◆ **Input material**:
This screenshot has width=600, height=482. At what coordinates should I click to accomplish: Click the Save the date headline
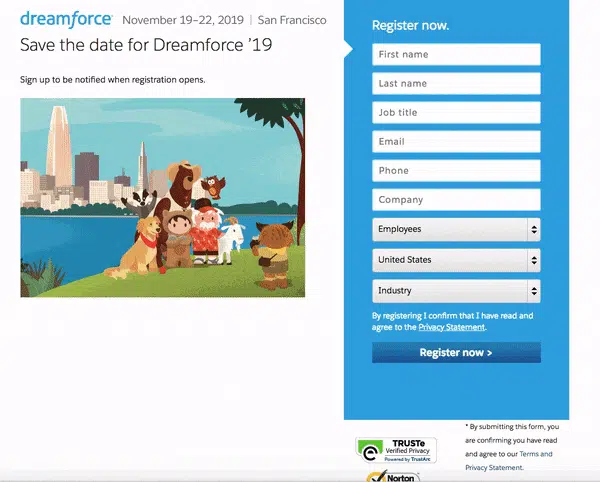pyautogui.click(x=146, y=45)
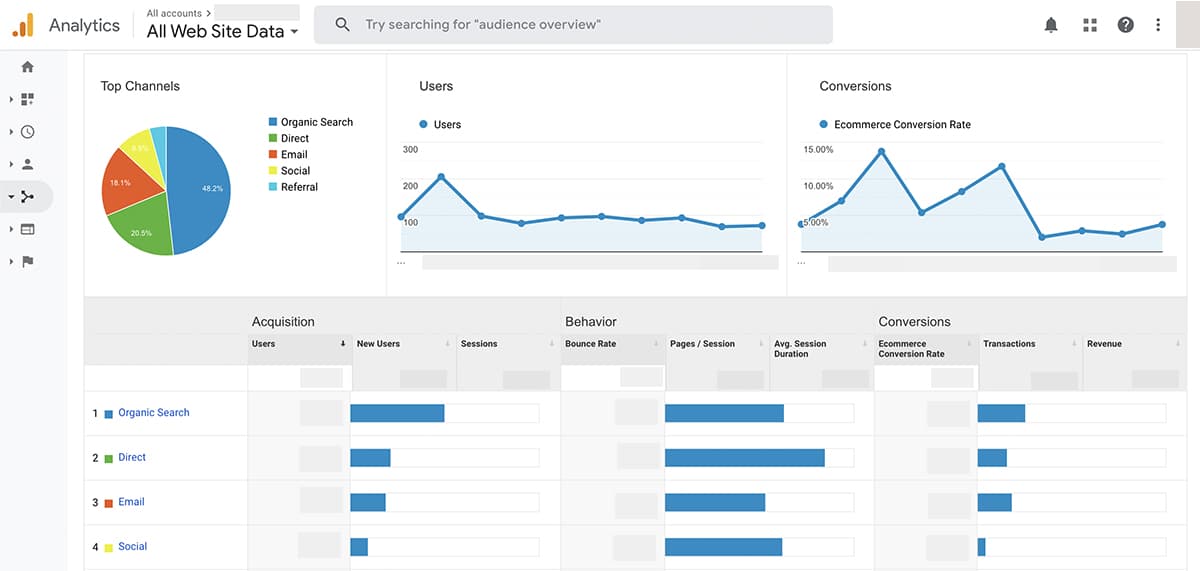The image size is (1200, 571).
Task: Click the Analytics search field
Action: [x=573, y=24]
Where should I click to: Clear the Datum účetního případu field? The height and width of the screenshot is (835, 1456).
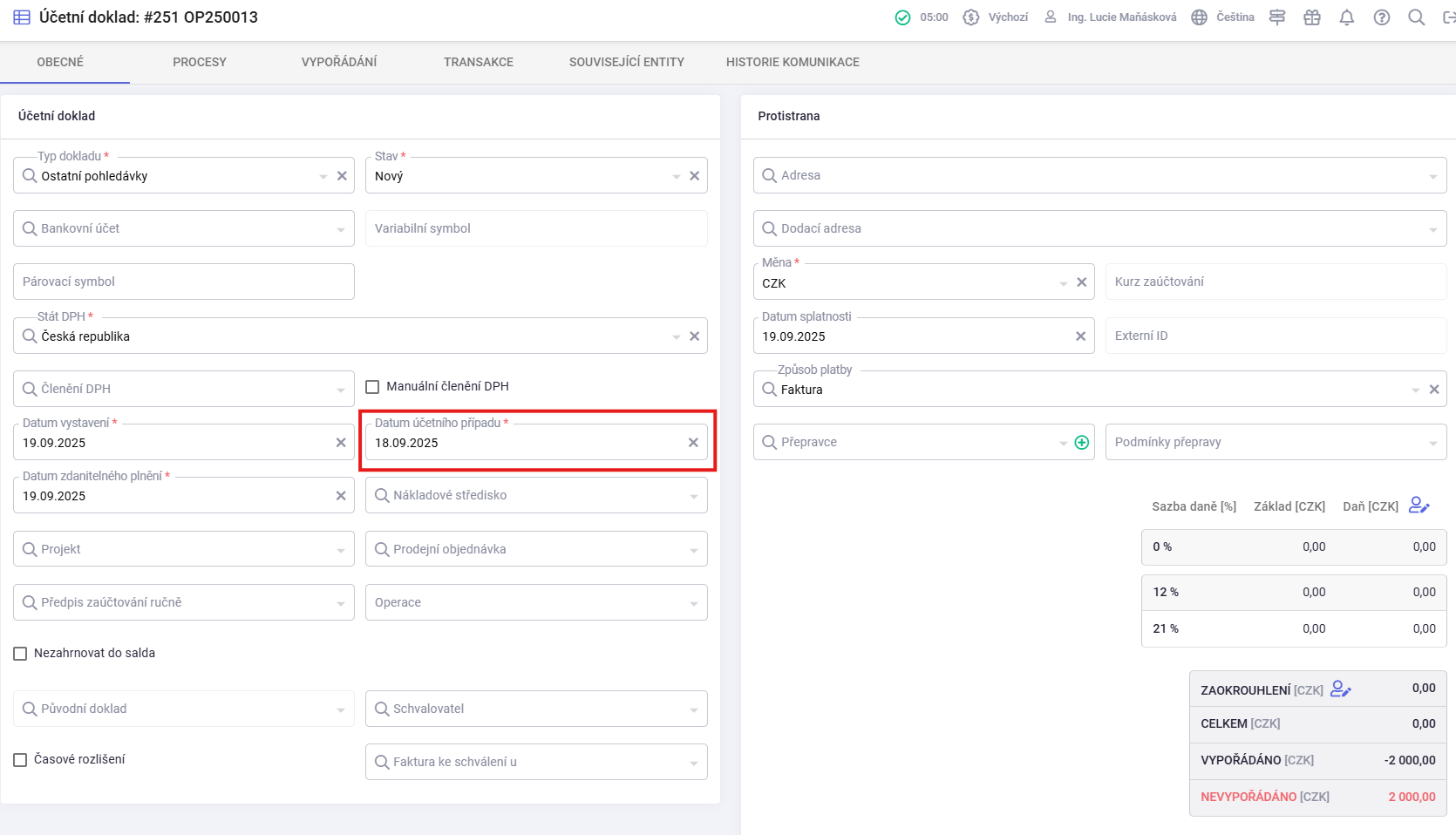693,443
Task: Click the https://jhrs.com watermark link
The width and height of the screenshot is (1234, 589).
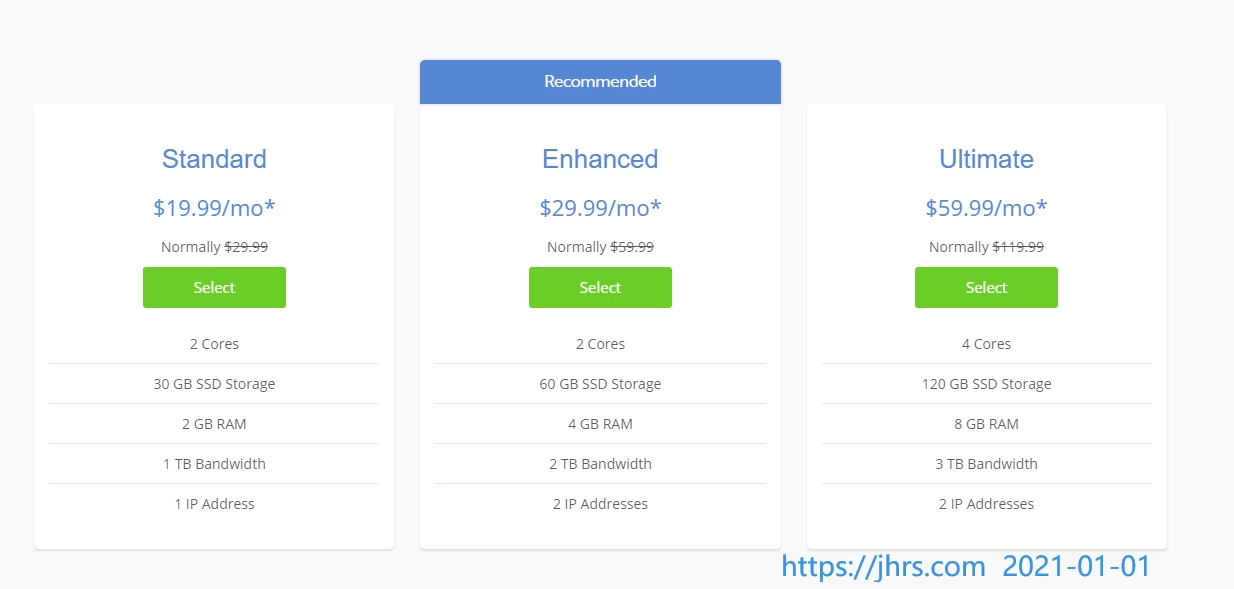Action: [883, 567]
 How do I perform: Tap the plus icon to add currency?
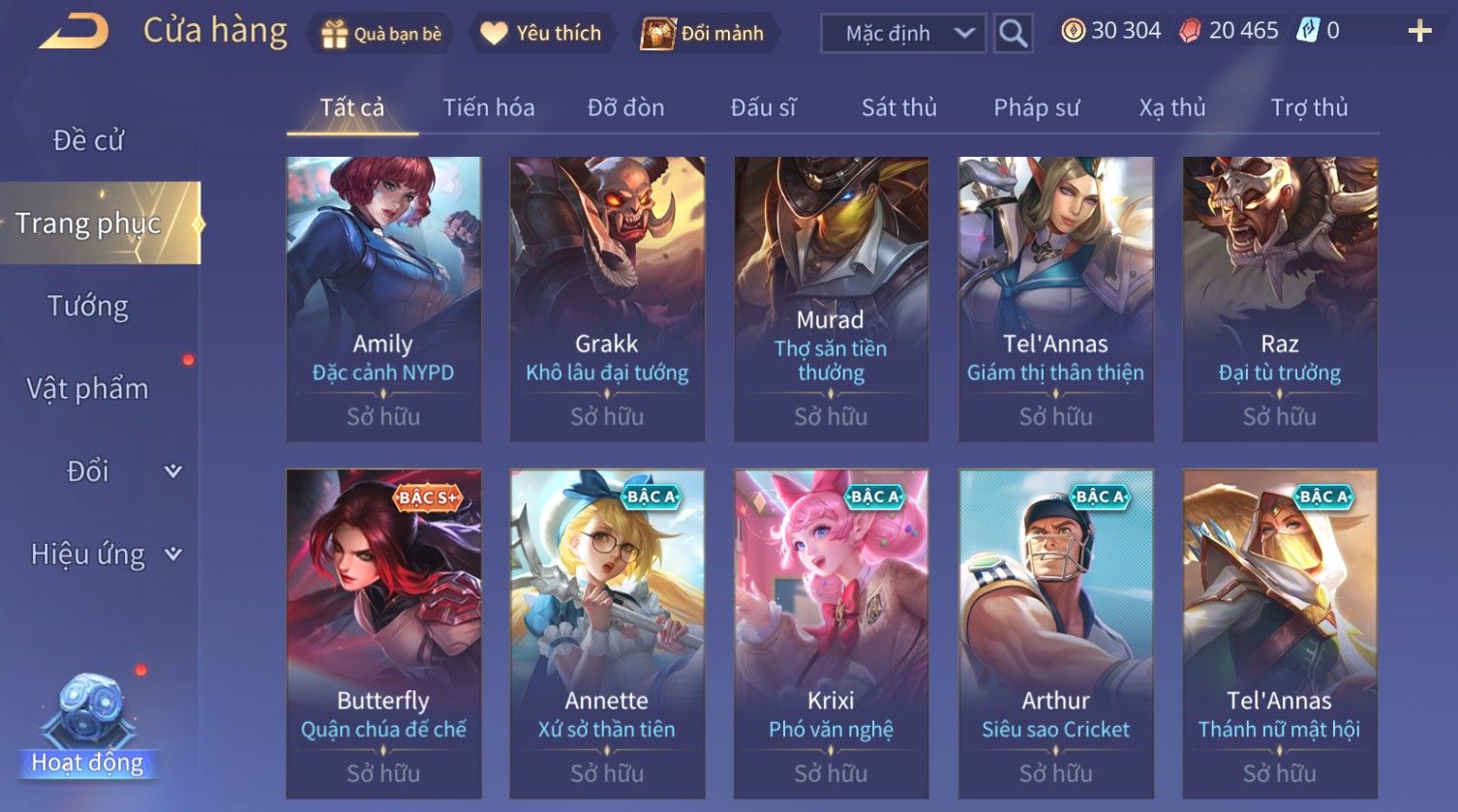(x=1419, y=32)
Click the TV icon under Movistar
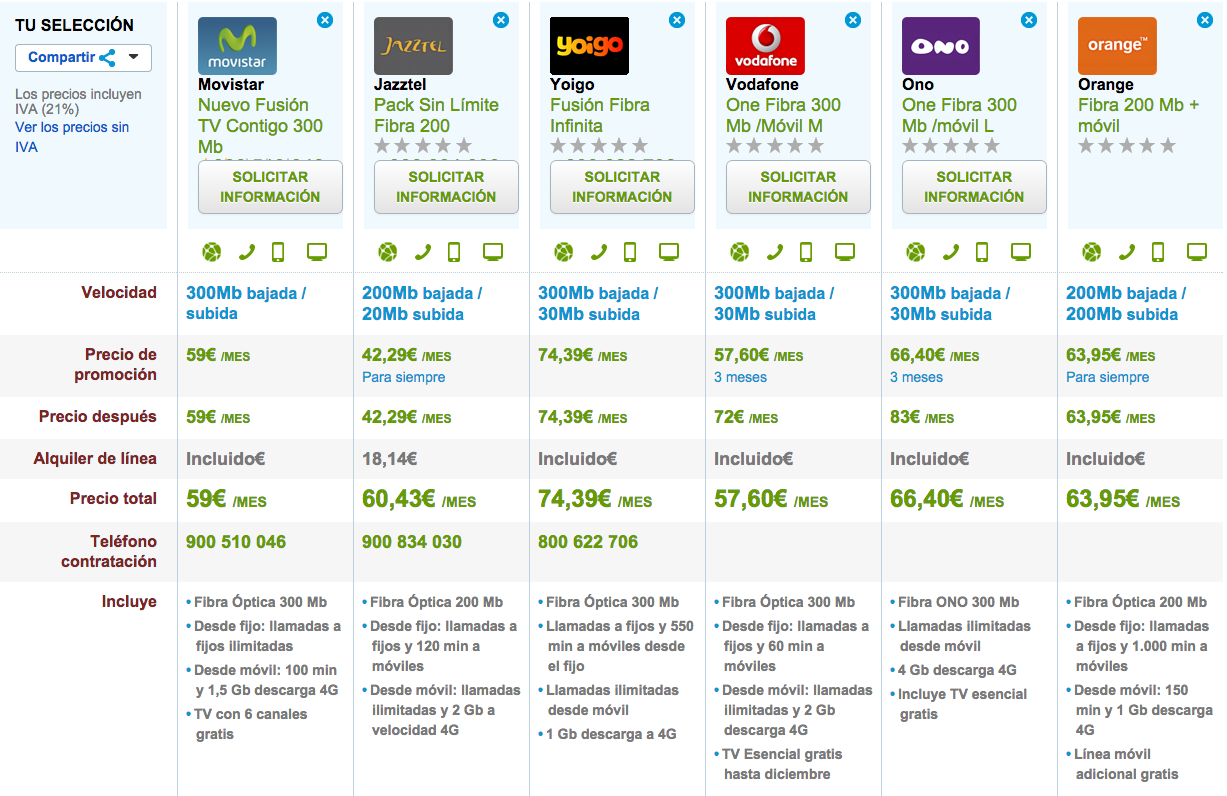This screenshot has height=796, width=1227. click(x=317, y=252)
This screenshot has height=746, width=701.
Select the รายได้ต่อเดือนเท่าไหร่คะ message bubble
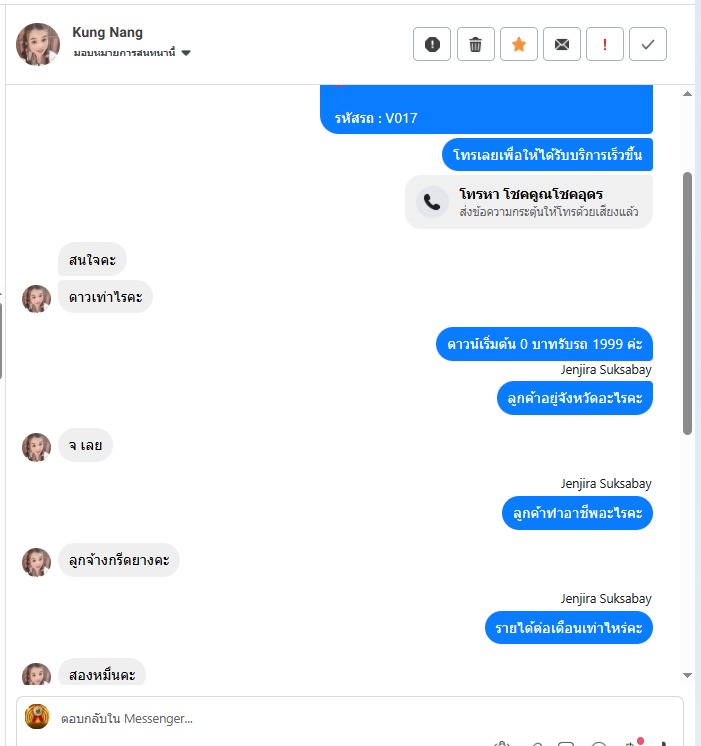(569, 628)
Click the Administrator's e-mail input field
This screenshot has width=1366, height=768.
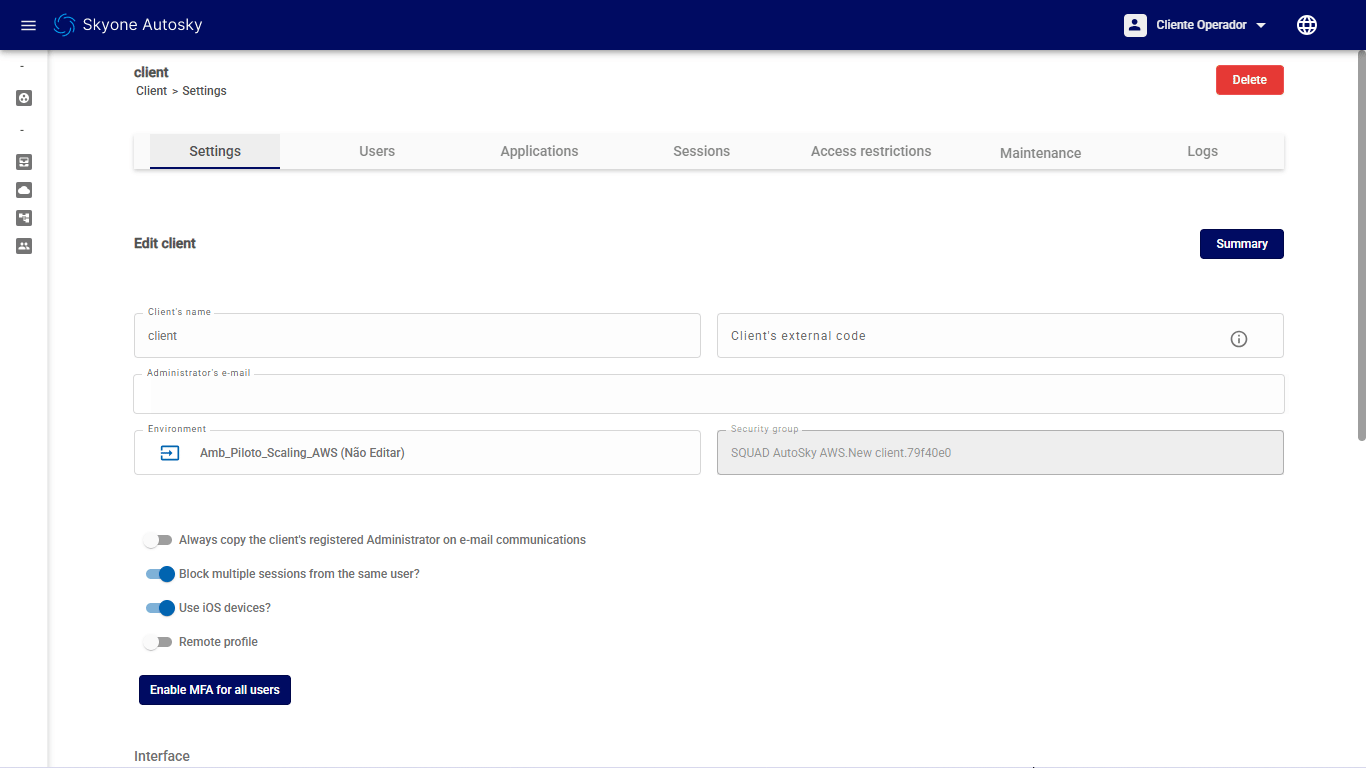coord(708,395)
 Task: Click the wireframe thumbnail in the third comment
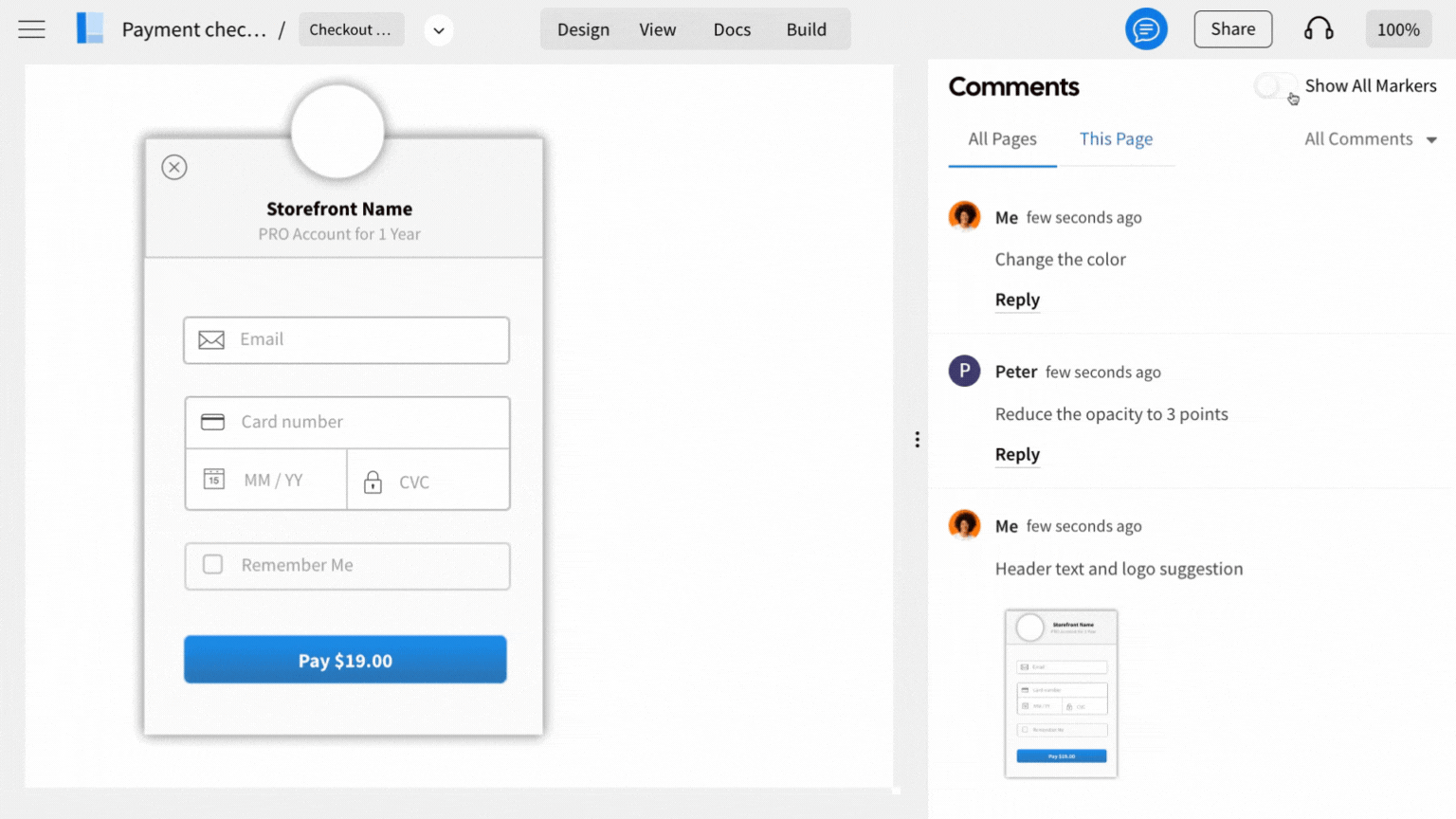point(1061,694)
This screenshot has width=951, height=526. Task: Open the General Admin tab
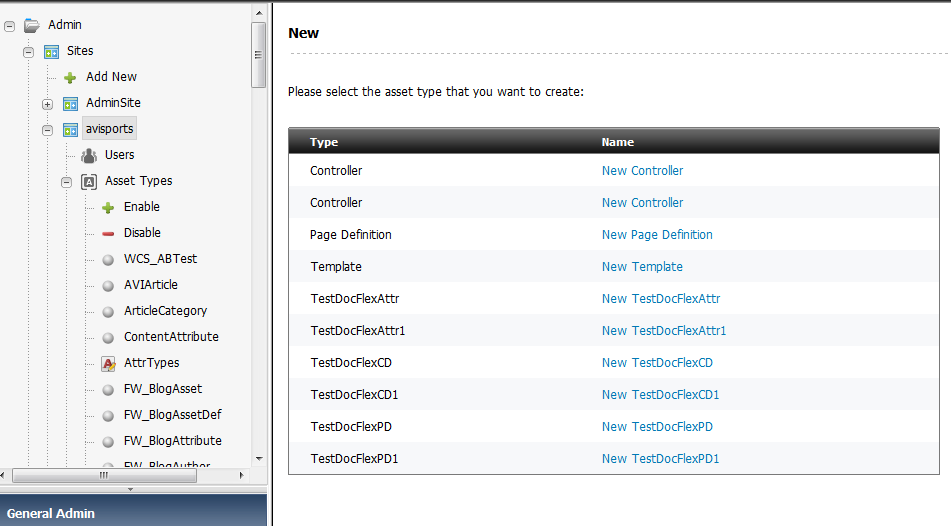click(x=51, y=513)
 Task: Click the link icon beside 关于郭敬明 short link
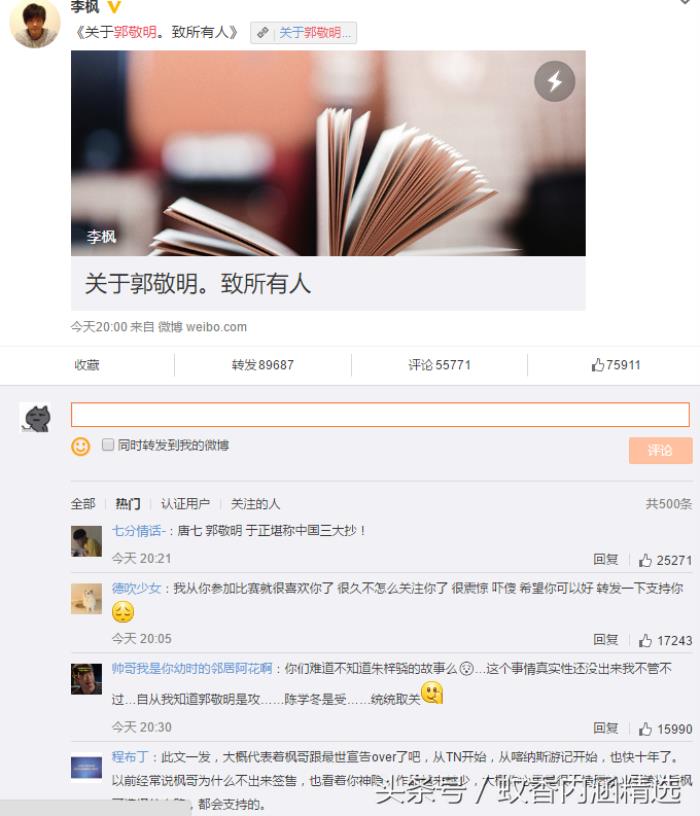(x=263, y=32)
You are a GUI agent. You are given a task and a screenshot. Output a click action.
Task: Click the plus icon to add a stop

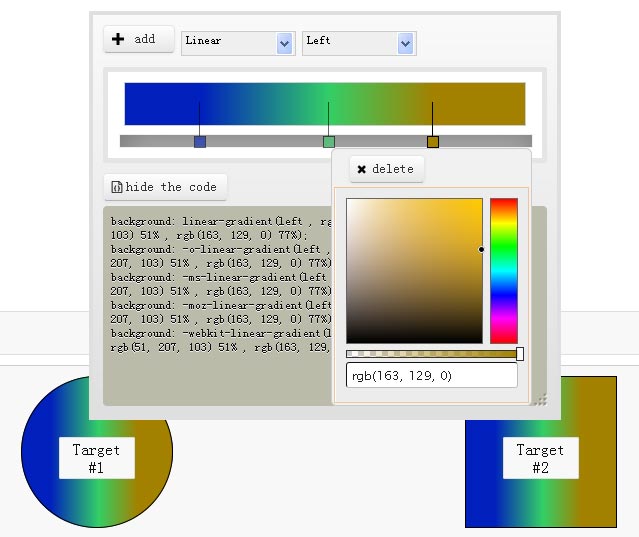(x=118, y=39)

◆ **Exercise task**: Copy out the data word for word, from the line containing "Task: Click the wireframe" through the end of the data. Omit the pictures.

◆ **Full answer**:
 Task: Click the wireframe thumbnail in the third comment
point(1061,694)
This screenshot has width=951, height=526. Task: Open the General Admin tab
click(x=51, y=513)
 Task: Click the link icon beside 关于郭敬明 short link
(x=263, y=32)
You are a GUI agent. You are given a task and a screenshot. Output a click action.
Task: Click the plus icon to add a stop

(x=118, y=39)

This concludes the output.